PROBLEM 1: In the bodyweight rear lunge description, which muscles assist the gluteus maximus and quadriceps?
PROBLEM 2: Resume the bodyweight rear lunge description after its final line.
[[ SOURCE DOCUMENT, beginning ]]
Bodyweight Rear Lunge exercise animation (Männlich)

Bodyweight Rear Lunge

Synergistenmuskeln
Adductor Magnus, Soleus
Equipment
Body weight
Körperregion
Thighs
Typ
Strength

The bodyweight rear lunge is a single-leg lower-body exercise that primarily targets the gluteus maximus and quadriceps, with the adductor magnus and soleus assisting. You step one leg back, drop into a lunge, and drive through the front foot to return. Using only your body weight, it builds lower-body strength, balance, and stability, making it a joint-friendly staple for beginners and warm-ups alike.

Bodyweight Rear Lunge: So führst du sie aus

  1. 1Stand tall with your feet hip-width apart, chest up, and core braced. Let your arms hang at your sides or rest your hands on your hips.
  2. 2Take a controlled step straight back with one leg, landing on the ball of that rear foot while keeping your front foot flat.
  3. 3Lower your hips by bending both knees until they each reach roughly 90°, with your front thigh close to parallel to the floor.
  4. 4Keep your torso upright and your front knee tracking over your toes, stopping the rear knee just short of the floor.
  5. 5Pause briefly at the bottom while keeping your weight centered over your front heel.
  6. 6Drive through your front foot to push back up to the standing start position, bringing your rear foot back beside the front one.
  7. 7Complete your reps on one side, then switch and repeat with the other leg stepping back.
  8. 8Finish standing tall with both feet together and your core still braced.

Technik-Tipps

  • Push through the heel of your front foot, not the toes, to load the glutes and quadriceps and keep your balance steady.
  • Keep your torso tall and your core braced throughout; a slight forward lean from the hips is fine, but avoid rounding your back.
  • Take a long enough step back so both knees can reach about 90° without the front knee shooting far past your toes.
  • Move slowly and under control, especially on the way down, to keep tension on the muscles and protect your knees.
  • If balance is hard, lightly touch a wall or rail until your stability improves.

Häufige Fehler

  • Letting the front knee cave inward, which strains the knee joint and shifts load off the glutes.
[[ SOURCE DOCUMENT, end ]]
[[ ENTRIES SUPPLIED, beginning ]]
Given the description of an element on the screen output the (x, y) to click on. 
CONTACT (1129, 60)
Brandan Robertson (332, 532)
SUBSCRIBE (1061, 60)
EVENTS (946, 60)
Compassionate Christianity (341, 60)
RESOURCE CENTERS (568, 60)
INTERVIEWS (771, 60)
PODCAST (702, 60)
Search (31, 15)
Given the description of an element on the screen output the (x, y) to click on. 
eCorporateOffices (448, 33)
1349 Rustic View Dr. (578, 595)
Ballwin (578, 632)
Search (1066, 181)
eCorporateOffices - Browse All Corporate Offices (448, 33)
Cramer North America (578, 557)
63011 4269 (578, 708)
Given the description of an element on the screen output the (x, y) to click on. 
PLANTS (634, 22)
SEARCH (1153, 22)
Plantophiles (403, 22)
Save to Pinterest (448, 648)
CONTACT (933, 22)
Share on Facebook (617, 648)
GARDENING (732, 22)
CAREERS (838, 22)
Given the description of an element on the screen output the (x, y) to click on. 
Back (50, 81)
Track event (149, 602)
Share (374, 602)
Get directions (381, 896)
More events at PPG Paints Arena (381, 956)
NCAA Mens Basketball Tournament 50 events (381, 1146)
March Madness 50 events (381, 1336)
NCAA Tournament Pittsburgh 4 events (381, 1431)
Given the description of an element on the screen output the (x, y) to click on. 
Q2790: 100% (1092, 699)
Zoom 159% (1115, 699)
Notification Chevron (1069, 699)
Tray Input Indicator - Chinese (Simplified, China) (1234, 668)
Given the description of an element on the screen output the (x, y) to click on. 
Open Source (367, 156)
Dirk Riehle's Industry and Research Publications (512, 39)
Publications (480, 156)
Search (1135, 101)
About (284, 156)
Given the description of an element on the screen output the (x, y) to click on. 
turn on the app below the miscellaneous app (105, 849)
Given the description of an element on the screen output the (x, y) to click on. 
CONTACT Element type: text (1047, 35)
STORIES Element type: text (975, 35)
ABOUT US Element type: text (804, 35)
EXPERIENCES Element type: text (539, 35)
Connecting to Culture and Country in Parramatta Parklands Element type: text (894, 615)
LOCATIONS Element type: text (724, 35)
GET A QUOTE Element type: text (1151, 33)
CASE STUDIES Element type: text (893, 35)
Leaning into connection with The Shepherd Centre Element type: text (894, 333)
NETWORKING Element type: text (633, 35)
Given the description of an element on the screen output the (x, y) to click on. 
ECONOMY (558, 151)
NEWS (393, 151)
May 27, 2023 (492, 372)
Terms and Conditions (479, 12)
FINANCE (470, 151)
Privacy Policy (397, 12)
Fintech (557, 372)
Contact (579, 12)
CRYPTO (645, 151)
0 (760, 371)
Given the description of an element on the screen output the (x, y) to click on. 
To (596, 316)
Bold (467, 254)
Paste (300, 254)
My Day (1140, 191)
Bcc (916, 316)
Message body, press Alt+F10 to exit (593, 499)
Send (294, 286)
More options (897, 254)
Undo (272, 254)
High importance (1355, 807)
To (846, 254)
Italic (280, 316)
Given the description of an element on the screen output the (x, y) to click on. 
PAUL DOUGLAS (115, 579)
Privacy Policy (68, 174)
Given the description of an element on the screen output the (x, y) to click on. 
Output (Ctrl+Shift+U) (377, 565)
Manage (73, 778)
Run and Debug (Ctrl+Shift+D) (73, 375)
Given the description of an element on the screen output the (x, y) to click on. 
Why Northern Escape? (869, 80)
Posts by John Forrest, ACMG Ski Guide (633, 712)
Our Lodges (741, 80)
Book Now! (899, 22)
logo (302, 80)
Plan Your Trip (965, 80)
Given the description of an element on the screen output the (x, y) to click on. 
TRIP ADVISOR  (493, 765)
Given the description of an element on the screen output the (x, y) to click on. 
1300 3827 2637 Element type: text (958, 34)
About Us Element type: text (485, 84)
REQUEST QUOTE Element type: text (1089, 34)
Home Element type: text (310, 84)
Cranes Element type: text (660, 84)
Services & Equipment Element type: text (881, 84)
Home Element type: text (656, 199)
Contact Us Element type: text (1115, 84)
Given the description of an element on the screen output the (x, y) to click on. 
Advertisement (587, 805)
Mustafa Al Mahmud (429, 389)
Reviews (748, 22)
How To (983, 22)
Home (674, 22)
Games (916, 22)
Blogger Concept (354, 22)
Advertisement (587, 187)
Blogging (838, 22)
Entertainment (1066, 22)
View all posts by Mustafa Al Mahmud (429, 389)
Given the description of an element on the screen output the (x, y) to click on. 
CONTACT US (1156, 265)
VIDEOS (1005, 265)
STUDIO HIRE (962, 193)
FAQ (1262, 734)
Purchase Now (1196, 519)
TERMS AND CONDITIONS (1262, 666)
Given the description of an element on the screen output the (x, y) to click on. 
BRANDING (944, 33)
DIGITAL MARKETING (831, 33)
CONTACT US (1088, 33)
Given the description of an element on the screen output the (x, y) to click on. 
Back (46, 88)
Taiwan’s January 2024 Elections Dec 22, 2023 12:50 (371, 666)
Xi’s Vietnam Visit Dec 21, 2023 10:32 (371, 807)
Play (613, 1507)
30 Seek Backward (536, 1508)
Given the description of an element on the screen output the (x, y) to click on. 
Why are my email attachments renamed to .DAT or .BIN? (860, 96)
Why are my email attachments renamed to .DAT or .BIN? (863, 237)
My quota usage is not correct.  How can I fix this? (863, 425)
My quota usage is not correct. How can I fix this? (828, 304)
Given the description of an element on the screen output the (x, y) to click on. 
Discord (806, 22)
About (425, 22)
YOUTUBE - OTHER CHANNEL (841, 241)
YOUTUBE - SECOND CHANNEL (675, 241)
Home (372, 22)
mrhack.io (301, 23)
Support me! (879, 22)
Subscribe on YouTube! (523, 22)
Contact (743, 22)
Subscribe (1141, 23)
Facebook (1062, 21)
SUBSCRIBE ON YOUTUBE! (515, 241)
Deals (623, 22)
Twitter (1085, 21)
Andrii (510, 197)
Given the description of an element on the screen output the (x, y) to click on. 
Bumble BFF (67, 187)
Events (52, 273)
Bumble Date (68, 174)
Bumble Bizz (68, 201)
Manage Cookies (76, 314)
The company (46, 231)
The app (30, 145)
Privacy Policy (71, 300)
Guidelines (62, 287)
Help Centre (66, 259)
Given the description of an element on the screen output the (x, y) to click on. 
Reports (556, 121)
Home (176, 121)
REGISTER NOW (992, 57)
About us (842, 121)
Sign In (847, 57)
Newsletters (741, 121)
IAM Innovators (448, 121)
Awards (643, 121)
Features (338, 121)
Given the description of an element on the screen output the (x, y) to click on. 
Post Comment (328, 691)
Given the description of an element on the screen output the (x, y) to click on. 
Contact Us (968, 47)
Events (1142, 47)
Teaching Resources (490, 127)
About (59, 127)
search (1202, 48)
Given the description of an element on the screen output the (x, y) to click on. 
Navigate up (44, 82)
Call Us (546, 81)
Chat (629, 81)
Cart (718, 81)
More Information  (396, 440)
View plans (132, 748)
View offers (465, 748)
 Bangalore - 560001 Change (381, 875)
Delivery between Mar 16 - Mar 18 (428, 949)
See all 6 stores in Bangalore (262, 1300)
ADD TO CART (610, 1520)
[[ ENTRIES SUPPLIED, end ]]
TASK RESULT 1: The adductor magnus and the soleus.

TASK RESULT 2:
  • Stepping back too short, which forces the front knee far past the toes and adds unnecessary stress to the knee.
  • Leaning the torso too far forward, which rounds the back and reduces glute and quad engagement.
  • Slamming the rear knee into the floor instead of lowering with control, risking a bruise and lost tension.
  • Pushing off the rear toes to stand up instead of driving through the front foot, which cheats the working leg.

Häufig gestellte Fragen

What muscles does the bodyweight rear lunge work?

It primarily works the gluteus maximus and quadriceps of the front leg, with the adductor magnus and soleus assisting to stabilize and extend the hip and ankle.

Is the bodyweight rear lunge good for beginners?

Yes. Stepping backward is generally easier to balance and gentler on the knees than a forward lunge, and using only body weight lets you master the movement before adding load.

What is the difference between a rear lunge and a forward lunge?

In a rear lunge you step backward into the position, while a forward lunge steps ahead. Stepping back tends to load the glutes and front quad more and places less shear stress on the front knee.

How many sets and reps should I do?

For general strength and conditioning, aim for 2 to 4 sets of 8 to 12 reps per leg. Beginners can start lower and add reps as balance and strength improve.

Where should I feel the bodyweight rear lunge?

You should feel it mainly in the glute and front thigh of the standing (front) leg, with some work in the inner thigh and calf as they help stabilize the rep.